(Collected data)

%%

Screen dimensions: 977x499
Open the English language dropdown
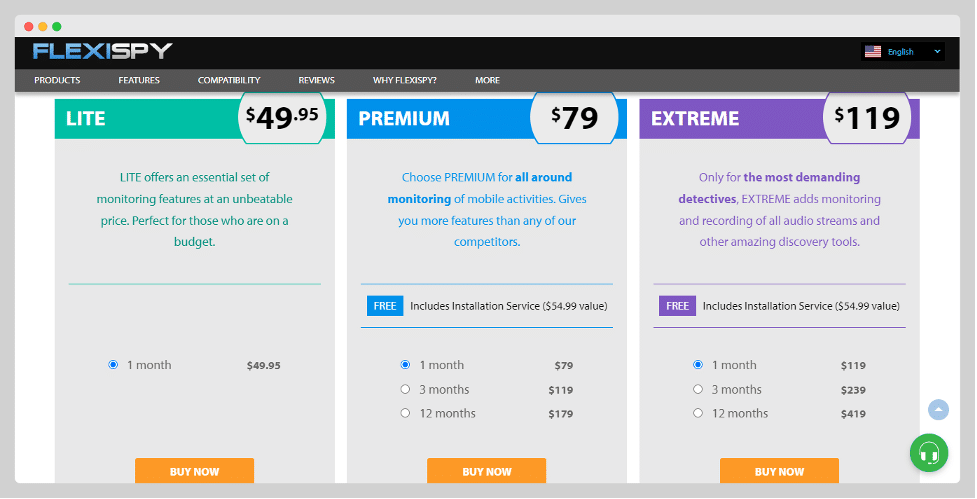tap(903, 51)
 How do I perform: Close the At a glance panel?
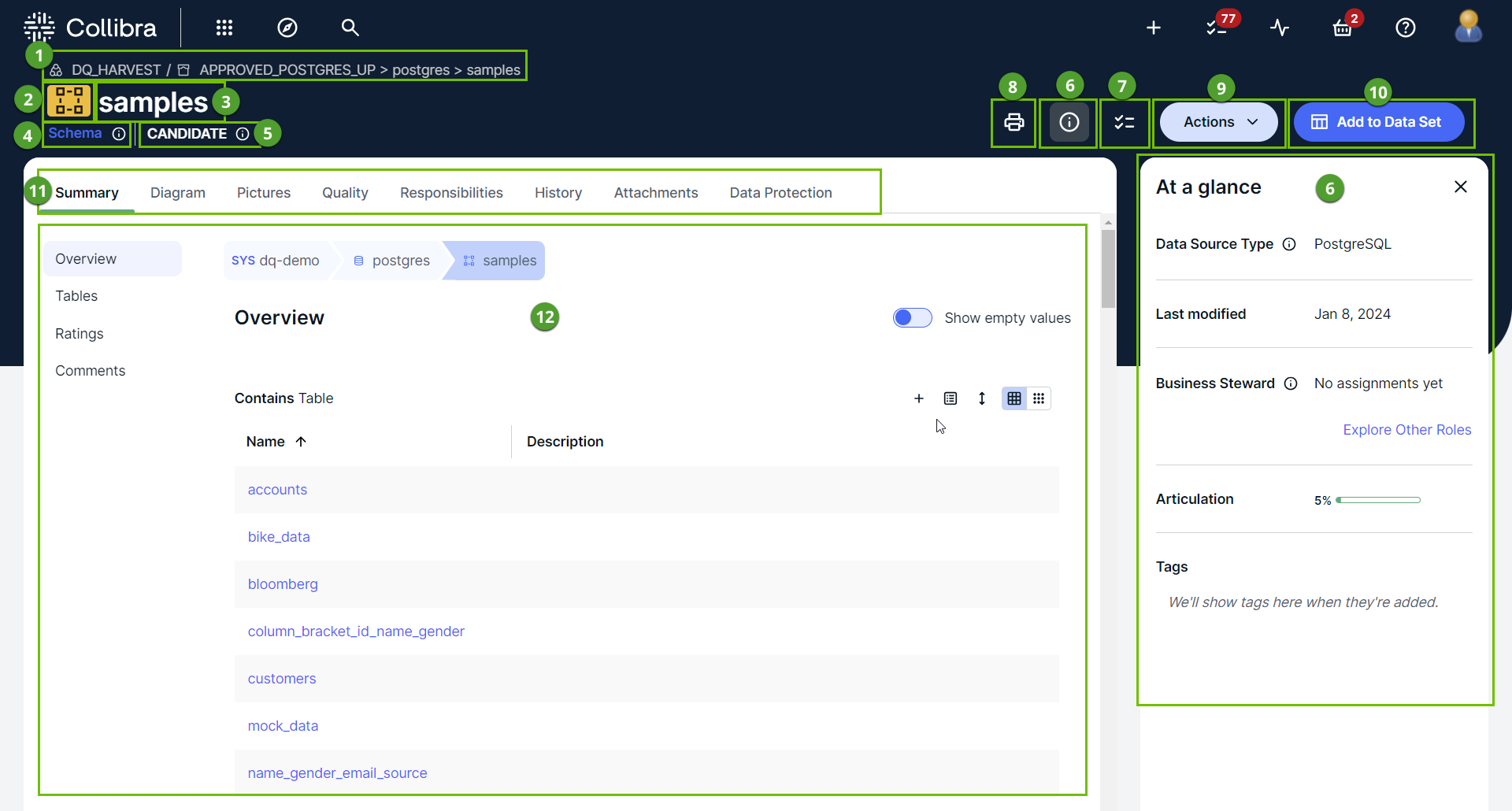pos(1460,187)
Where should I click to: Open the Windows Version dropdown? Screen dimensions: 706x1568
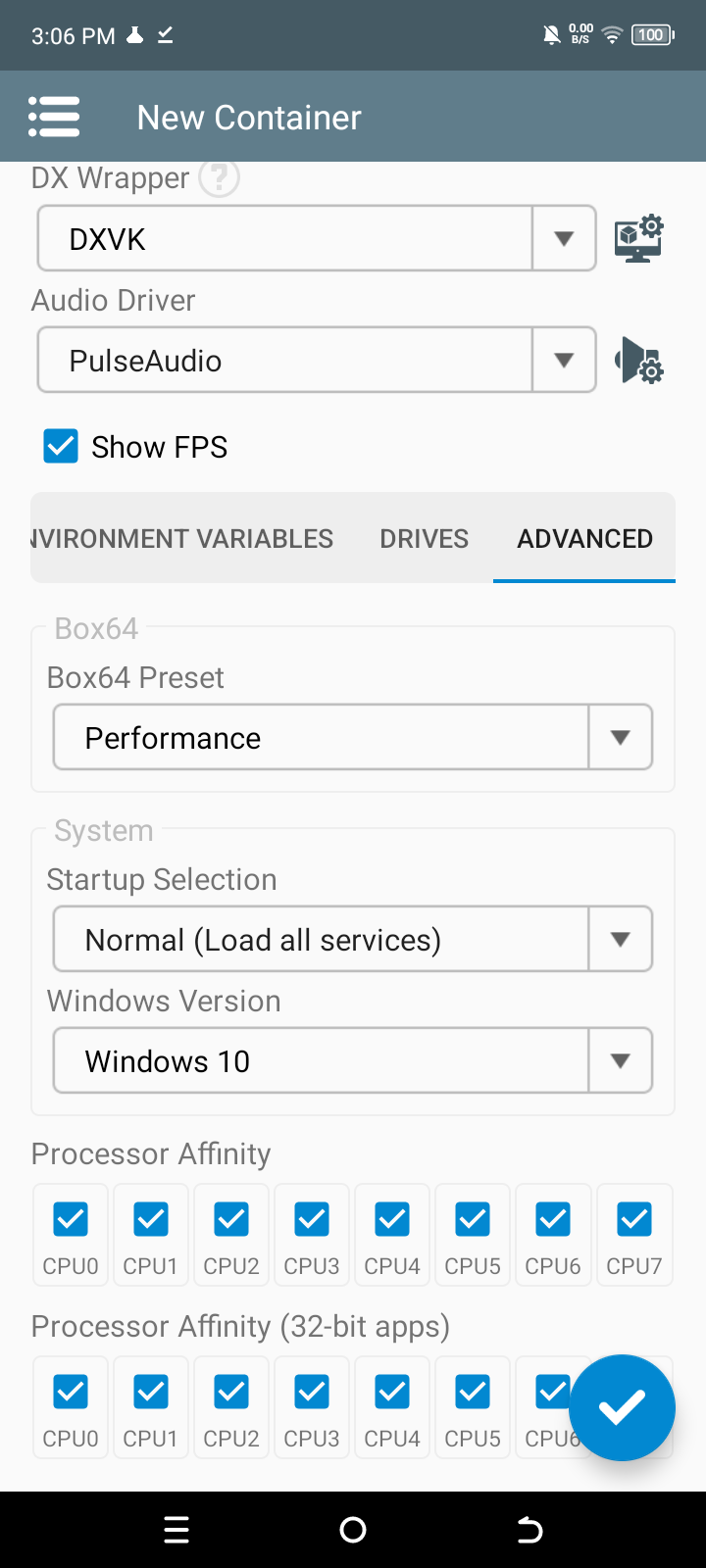[x=353, y=1060]
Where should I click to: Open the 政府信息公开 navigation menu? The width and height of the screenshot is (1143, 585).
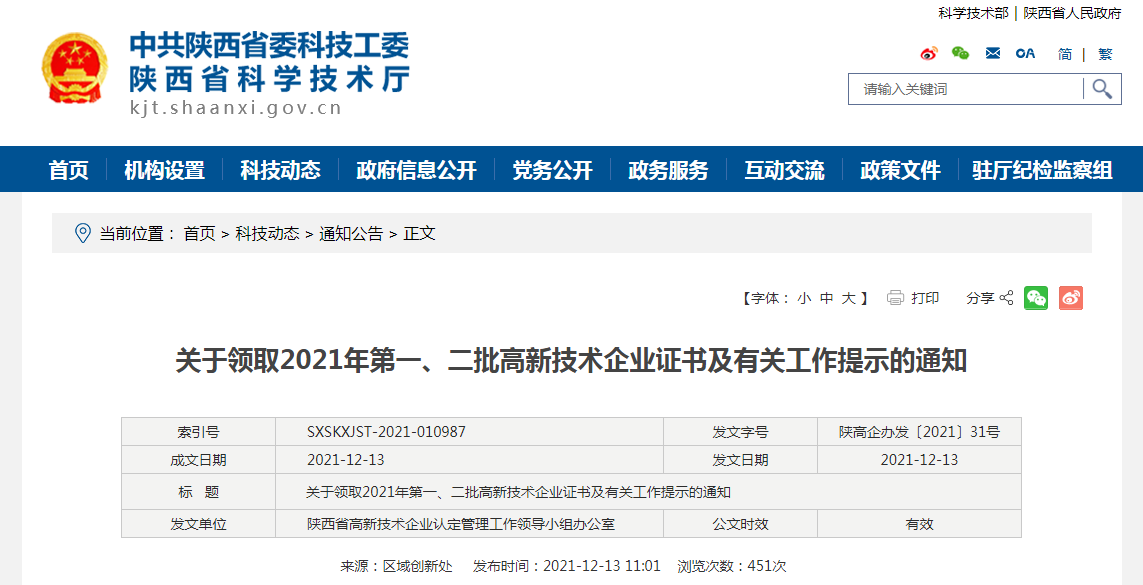coord(416,170)
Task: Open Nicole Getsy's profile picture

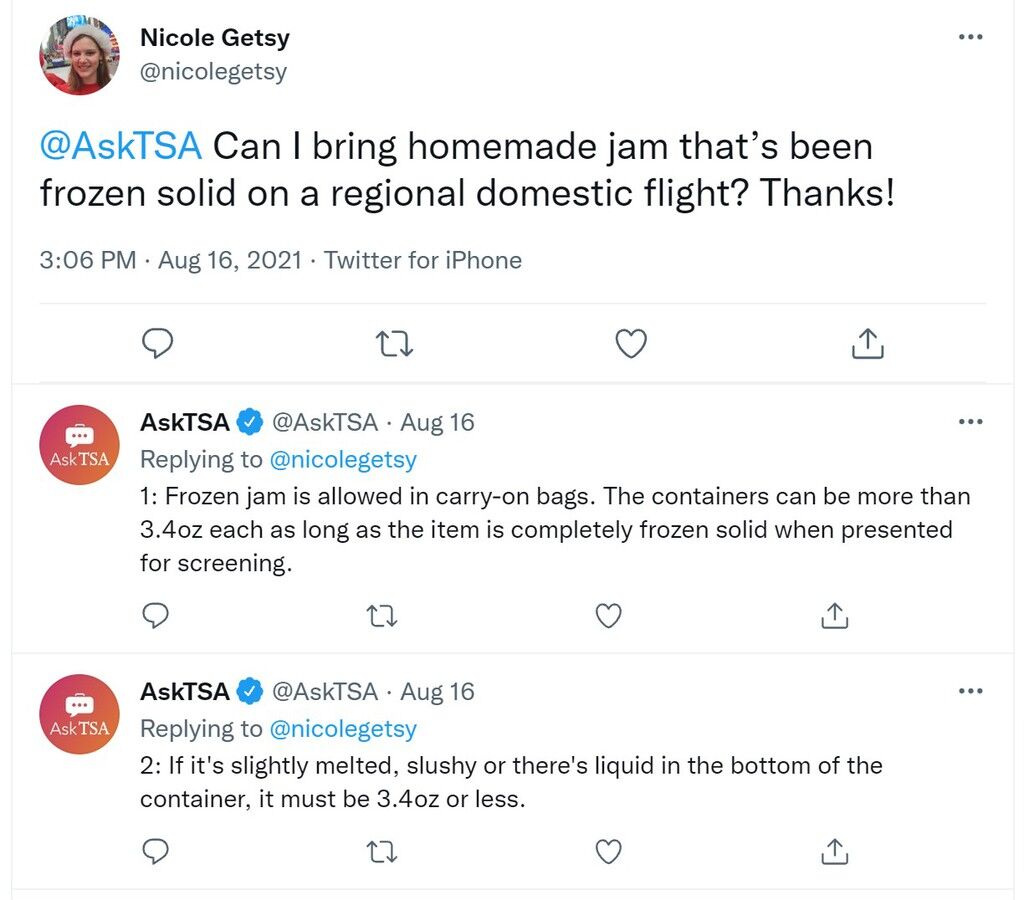Action: pos(80,56)
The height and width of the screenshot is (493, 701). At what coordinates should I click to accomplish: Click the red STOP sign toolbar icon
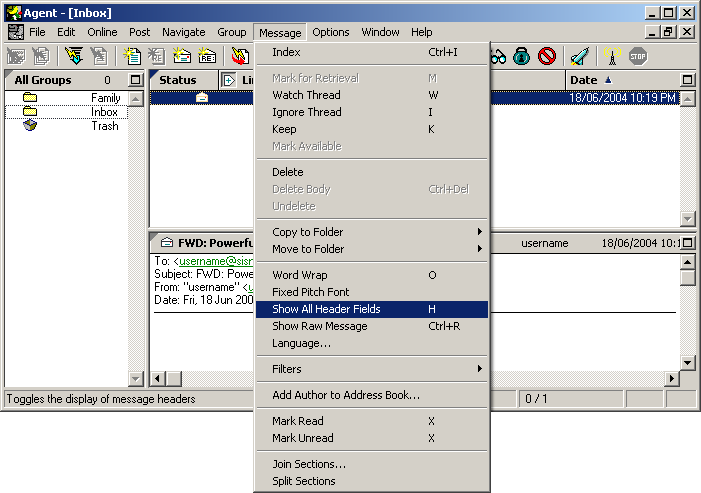(x=638, y=56)
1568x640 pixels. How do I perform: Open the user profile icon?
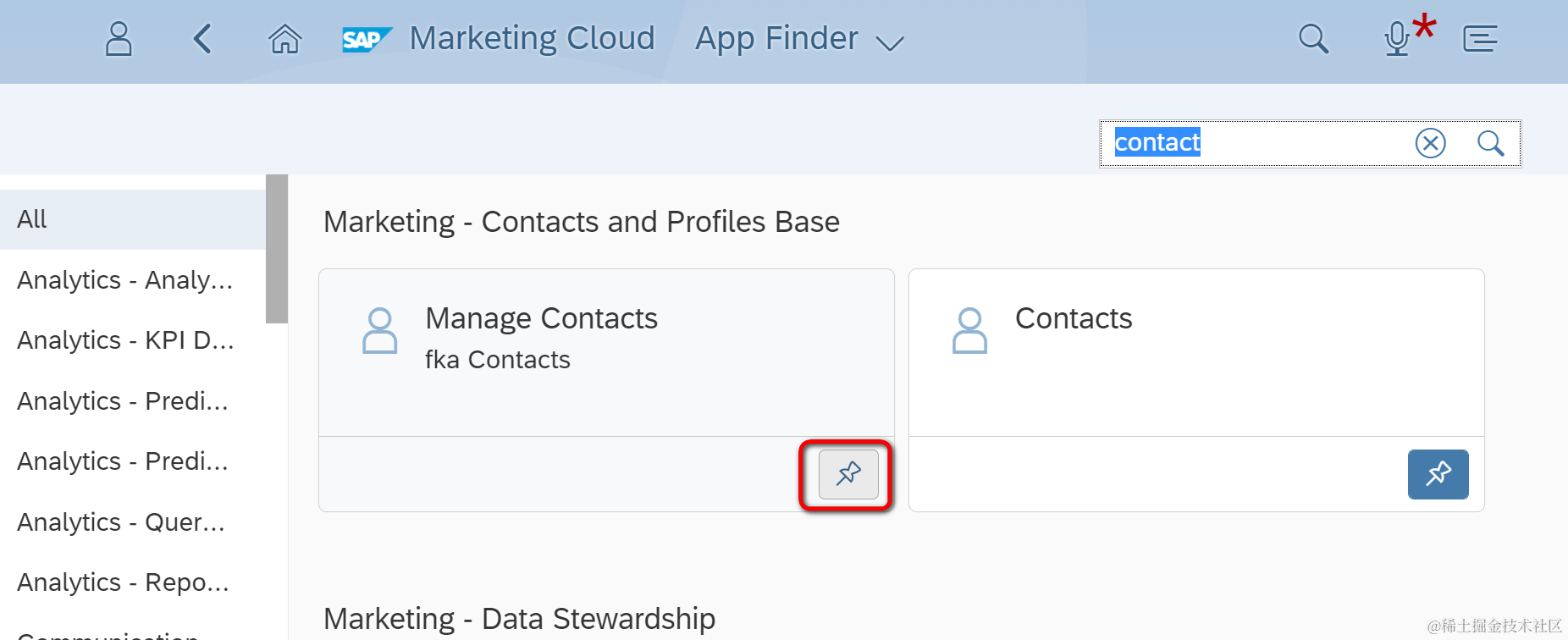tap(119, 39)
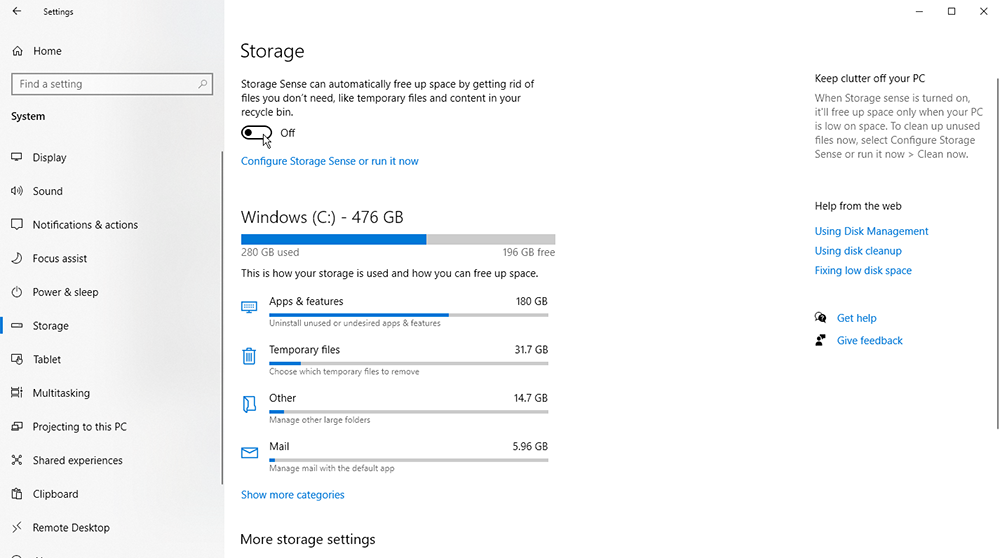Open Home via the house icon
The image size is (1000, 558).
click(17, 51)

%%

Exercise details: Repeat word for word, leaving out the pictures, each line of the records from the line that holds "1568x640 pixels. How" through the final one.

Solution:
1568x640 pixels. How do I perform: Open the user profile icon?
tap(119, 39)
Open Home via the house icon
The image size is (1000, 558).
click(17, 51)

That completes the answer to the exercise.